よく表板の膨らみを挟み込んで元に戻す事をやったりしているのを観ますが、また元に戻ることが多いので、特に古い廉価版のアコギは華奢な構造のものが多いのでこのようにプレートで強化する方が多少鳴りに影響するかも知れませんが根本的に設計が駄目なので今回はこのようにやってみました。
こちらもXブレーシングのブリッジ周辺に浮きがありましたのでそれも直してからブリッジを接着させました。
ブリッジ浮きのメカニズムって根本的にトップの強度が弱くて、ブレーシングに浮きとかが出来てお腹が膨らんできてトップの変形に耐えられらなくなってブリッジの端から浮いてくる⁈のではないかとこの個体を診て感じました。まぁこのヤマキ特有のトップの薄さ故の鳴りの良さもあるので痛しかゆしということでしょうか…

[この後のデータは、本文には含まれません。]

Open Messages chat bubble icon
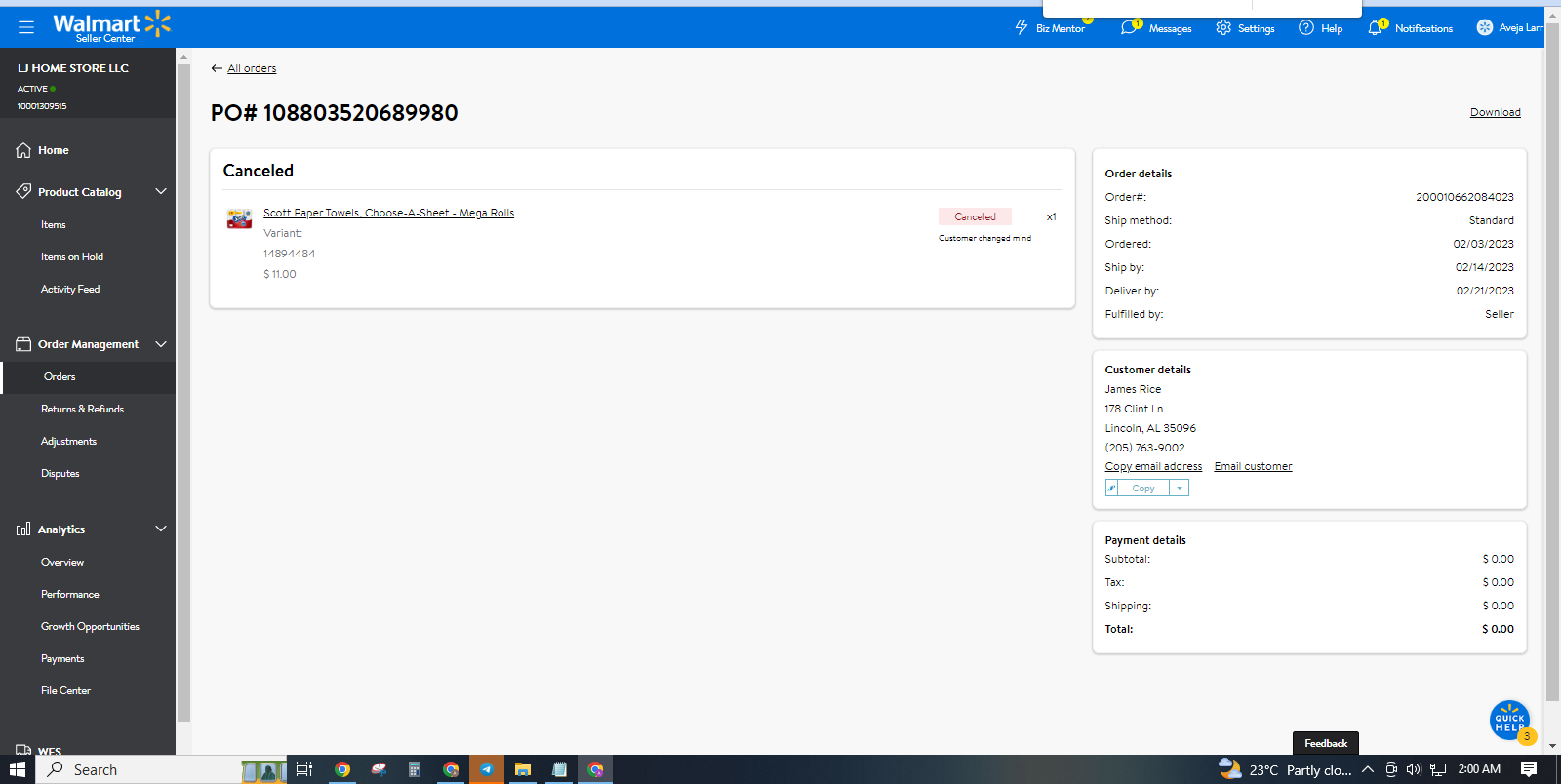Viewport: 1561px width, 784px height. pos(1130,27)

ブリッジがしっかり付いたヤマキは0フレット&アジャスタブルブリッジ特有のサスティーンの少ないジャキジャキな元気な鳴りが復活しました~
オーナーのNさんも復活した2本のヤマキの事をとても喜んで頂いて、特にお安いF-120の独特な鳴りが気に入って頂いたようでとても愛着が湧くギターになったと喜んで頂けました。
最初、F-120はタダでもらったギターやから治ったら、私に好きなようにして~と頂けるみたいな事だったのですが、私もこの手の0フレット&アジャスタブルブリッジのヤマキが欲しかったのですが、小ぶりなフォークボディーのが好みなのでそれはまた探す事にしてお安い修理代でオーナー様にお返ししました。
色々とNさんとギターの事や音楽の話をさせて頂いて、私の所にこの2本のヤマキを持ってきて良かった!”ここに持ってきて治してもらったのはこのギターの運命みたいやったんや”と嬉しいお言葉を頂いて私も人のギターやのに自分の事のように嬉しくなりました。
治ったF-120をくれた友人さんにも見せてあげて下さいませ~
少し年上のNさんは最近、お孫さんがギターを始めたそうでこのヤマキ観たら孫も喜ぶかなぁと嬉しそうに優しいお爺さんの顔を覗かせておりました。
素敵なオーナーさんと2本のヤマキとの出会いでありました。